La trágica realidad que mostraban las fotografías y la polémica
subsiguiente sobre la oportunidad de su publicación conmocionaron a la
opinión pública norteamericana. Las dos primeras y más influyentes
revistas del país se ocuparon de My Lai. Time, en su número del 5 de diciembre, hablaba de “una tragedia norteamericana”, y Newsweek, el día 8, titulaba: “Un incidente aislado en una guerra brutal estremece la conciencia norteamericana”.
Mientras tanto, Hersh no había perdido el tiempo. Paul Meadlo, el
soldado de la Compañía C que acompañó casi en todo momento a Calley,
apareció ante las cámaras de la cadena de televisión CBS con Mike
Wallace, en una operación cerrada por la agencia de Obst en 10.000
dólares. Meadlo dijo que se arrepentía de lo que había hecho. Su madre,
según el reportaje de Hersh, pronunció llorando una de las frases que
más removieron la conciencia de sus compatriotas: “Les envié a un buen
muchacho y le convirtieron en un asesino”.

| Extractos de datos |
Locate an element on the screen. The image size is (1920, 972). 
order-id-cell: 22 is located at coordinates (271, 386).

...

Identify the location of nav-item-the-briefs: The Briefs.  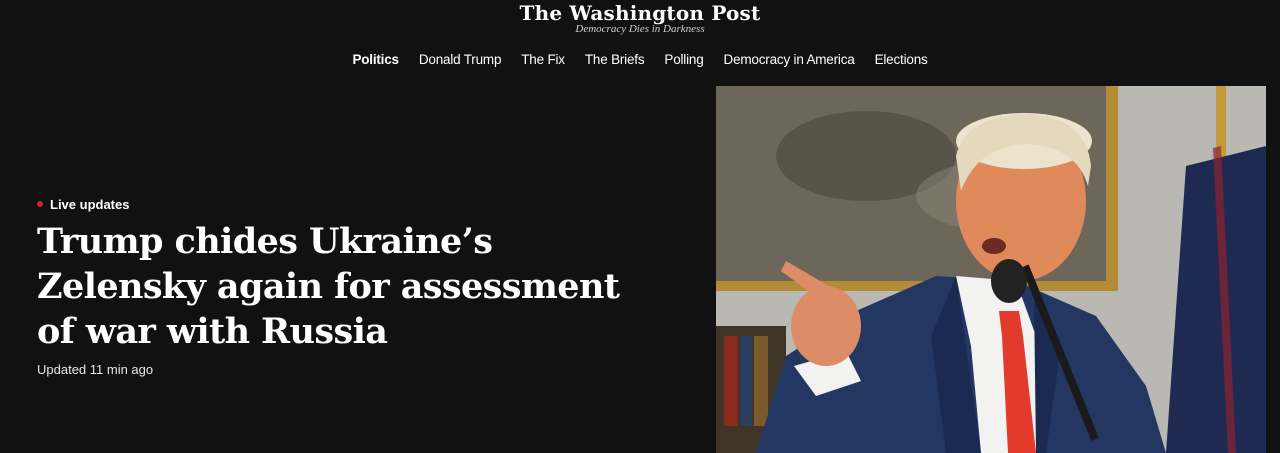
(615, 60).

| Instrucciones |
Responda a estas preguntas sobre el texto acerca de My Lai:
(a) ¿En qué fecha salió el número de Time que hablaba de "una tragedia norteamericana"?
(b) ¿Junto a qué periodista apareció Paul Meadlo ante las cámaras de la CBS?
(c) ¿Por qué cantidad cerró la agencia de Obst esa operación?
Los registros provienen de una fuente distinta.

| Resultado del ejercicio |
(a) Ese número de Time salió el 5 de diciembre.
(b) Paul Meadlo apareció junto a Mike Wallace.
(c) La agencia de Obst cerró la operación por 10.000 dólares.